Abdillah Saïd Djanffar, « Djanffar », salarié des Naturalistes habitué à veiller sur les tortues à Saziley, est là cette fois sans association, avec son ami Ani. « J’aime les tortues, je ne veux pas qu’il leur arrive du mal. On veut faire ça chaque semaine, et changer de plage », explique celui qui voudrait à terme pouvoir impliquer des jeunes du Nord à ces bivouacs citoyens, et y faire participer sa propre association environnementale, Mtsanga Environnement. Cette initiative citoyenne, qui s’exerce pour la troisième fois ce jour-là, a en effet pour but de développer la surveillance anti-braconnage dans cette partie de l’île, et faire participer Mahorais et mzungu ensemble, selon David.

Après un repas convivial, chacun se couche dans son hamac, bercé par le bruit des vagues mais à l’affût du moindre son de moteur qui viendrait fendre celui du vent. Toutes les deux heures, le réveil d’Hugo vibre pour lancer une ronde à la recherche de tortues venues pondre. Frontale rouge et tenue sombre exigée pour ne pas déranger l’animal. Cette nuit-là, ni tortue, ni braconnier. « On cherche encore notre stratégie, on essaye différentes plages pour voir celles qui sont le plus ciblées », explique David.

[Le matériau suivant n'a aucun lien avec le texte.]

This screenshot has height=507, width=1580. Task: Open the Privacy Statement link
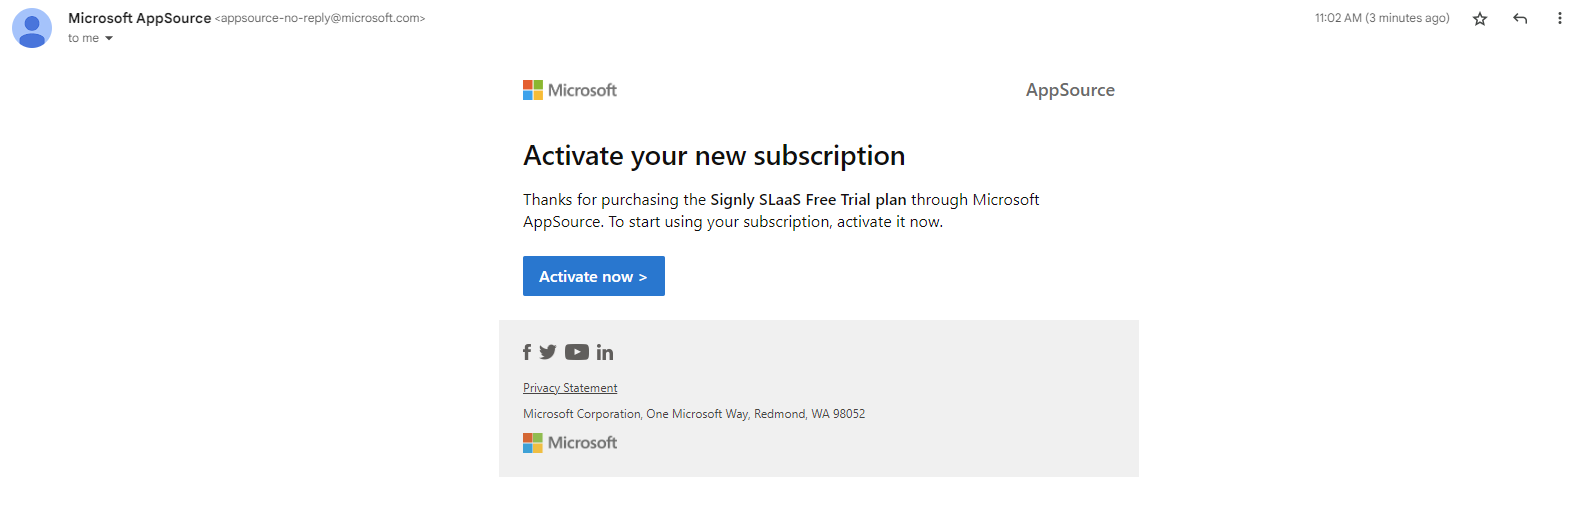570,388
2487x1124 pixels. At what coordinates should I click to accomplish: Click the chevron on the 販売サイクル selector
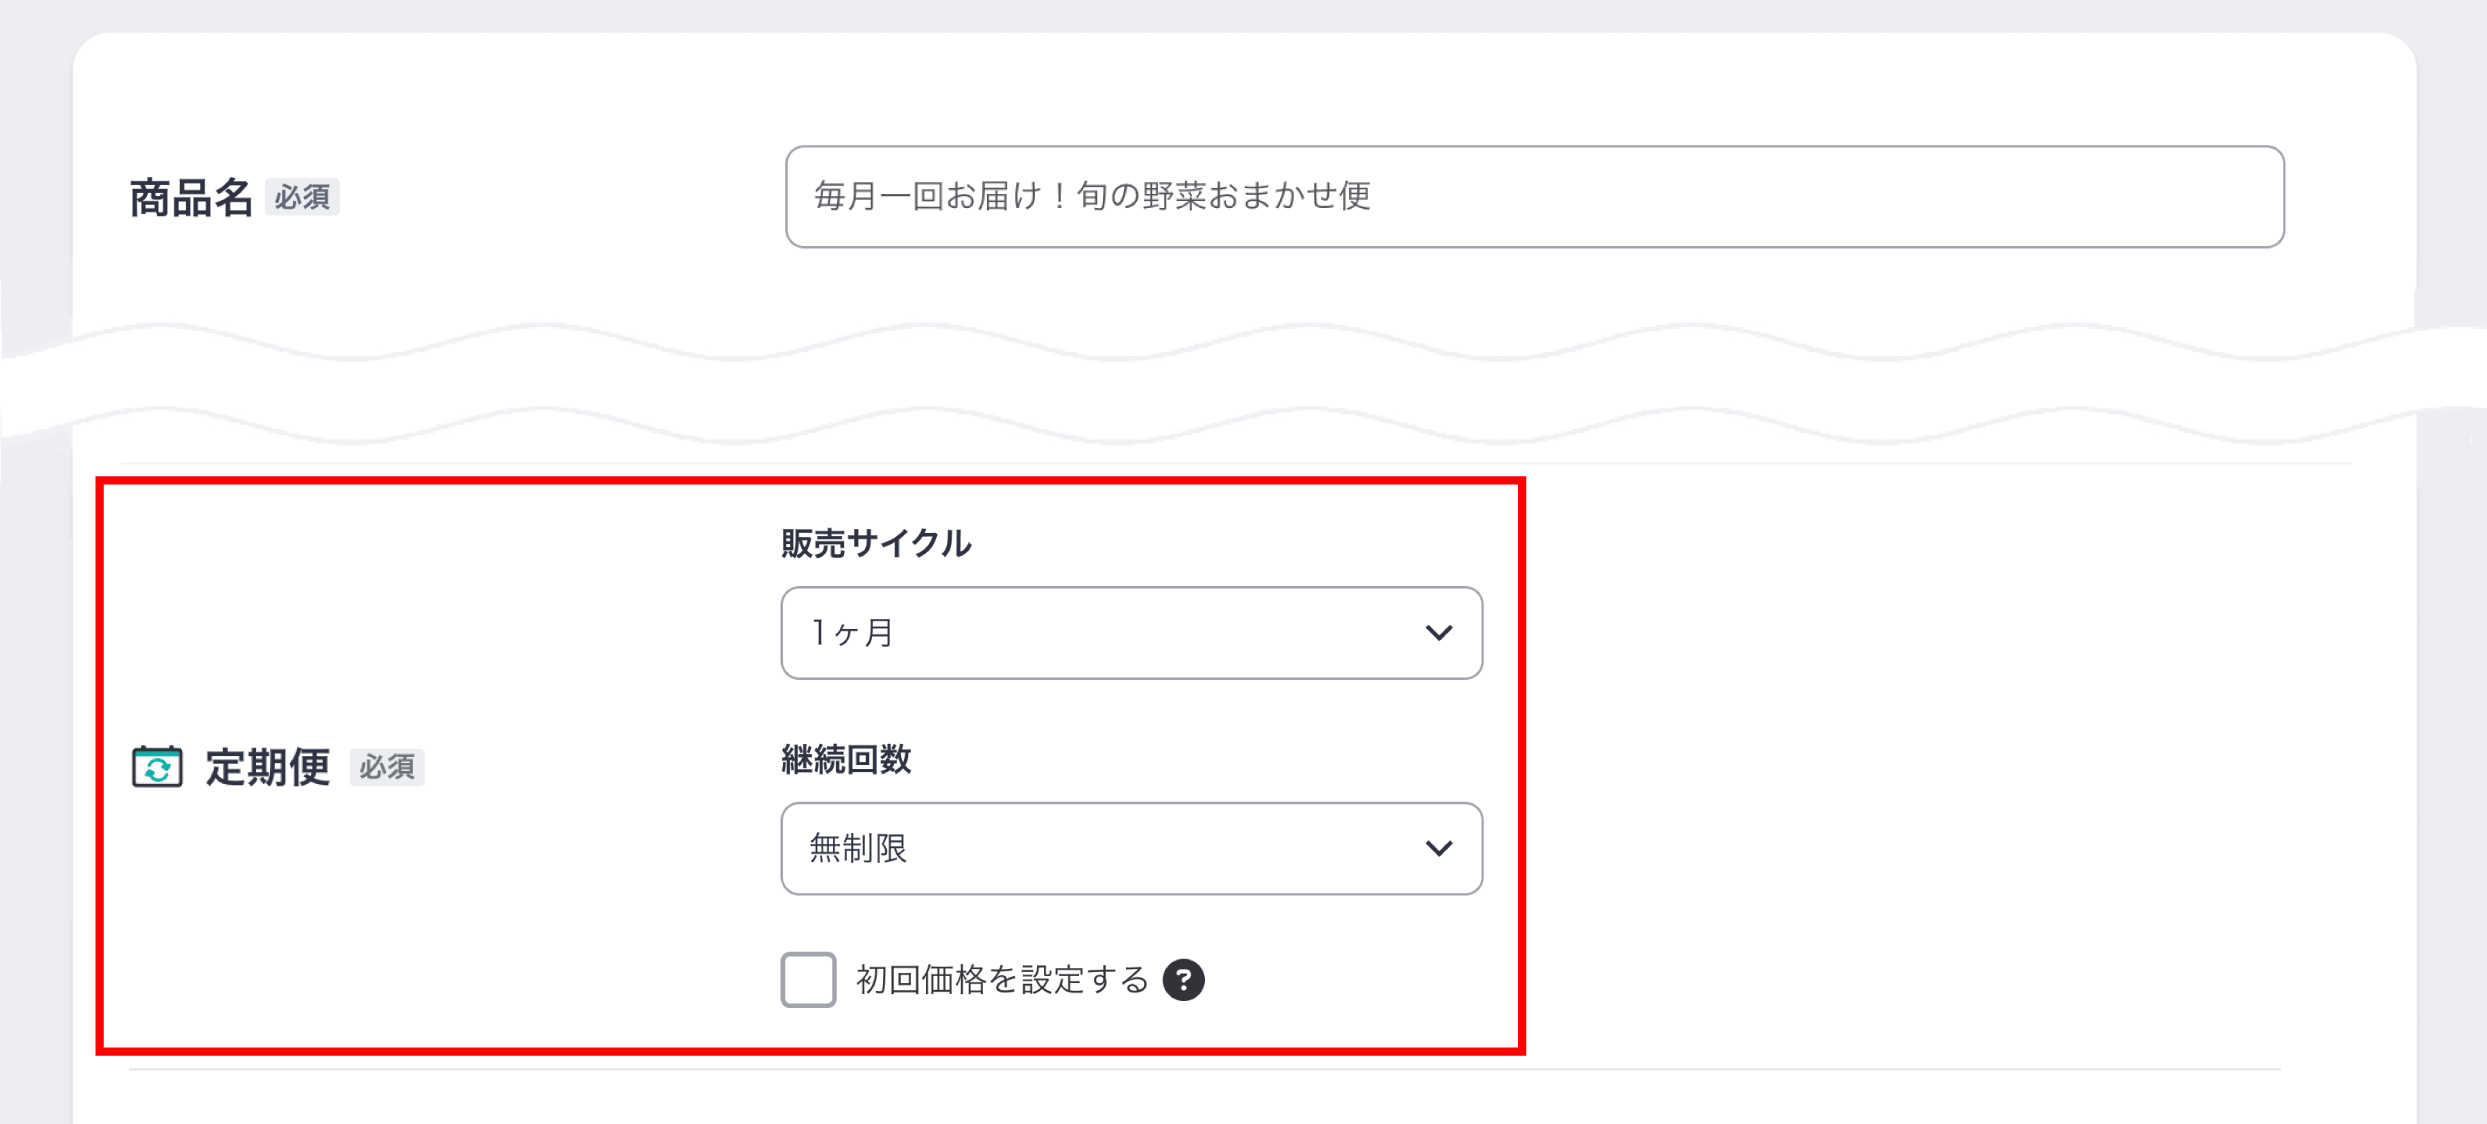[x=1439, y=632]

Une scène de crime au petit matin

Au lieu de rentrer directement une fois le sable fin caressé par les rayons du soleil, la petite équipe décide de faire une escale par la plage de Mtsoumbatsou, où elle avait fait fuir des braconniers lors d’une précédente mission. Cette fois, l’odeur caractéristique se fait sentir de manière décuplée. Plusieurs carapaces plus ou moins fraîches jonchent le sol de la forêt aux abords de la plage. Plus loin, on repère les vestiges d’un feu, parmi lesquels la blancheur d’un os de tortue rompt la noirceur de la cendre. En contrebas, sur le sable, la tête de l’animal est encore là. « Tout ça n’y était pas la dernière fois », constate Djanffar, la mine dépitée.

En continuant de longer la côte, dans les rochers, l’équipe retrouve la carapace, couverte de mouches, et dont le fumet soulève le cœur à chaque bourrasque de vent. Cette marche funèbre continue jusqu’à la plage de Petite Seychelle. David, Djanffar, Ani et Hugo découvrent une véritable scène de crime, dont les traces laissent penser qu’elle s’est déroulée pendant la nuit. Dans le sable, on peut voir les empreintes caractéristiques d’une tortue qui a remonté la plage depuis la mer avant de creuser pour pondre ses œufs. Mais depuis son trou, un tracé linéaire en direction des rochers évoque un braconnier la traînant, carapace contre sol. En suivant ce couloir de la mort, on retrouve cette dernière, remplie de sang, entourée de dizaines d’œufs brisés. « C’est horrible », lâche David, qui ne trouve pas d’autres mots pour décrire cette vision macabre. Pour lui, pas de doute : la propreté des découpes constatées montre qu’il ne s’agit pas de personnes affamées venues se nourrir, mais bien de « professionnels » alimentant un trafic de chair.

Hugo s’occupe de prendre les photos et de noter les informations sur chaque dépouille retrouvée pour pouvoir les signaler au Remmat (Réseau échouage mahorais des mammifères marins et des tortues marines). David et Djanffar pensent déjà, eux, à venir camper sur cette plage la prochaine fois.

Le braconnage est puni par la loi

Les tortues marines sont protégées par la loi : les braconniers s’exposent à deux ans d’emprisonnement et 150.000 euros d’amende. La consommation de chair de tortue est également dangereuse pour la santé, et peut même s’avérer mortelle, en raison d’une bactérie qui peut être présente dans leur chair.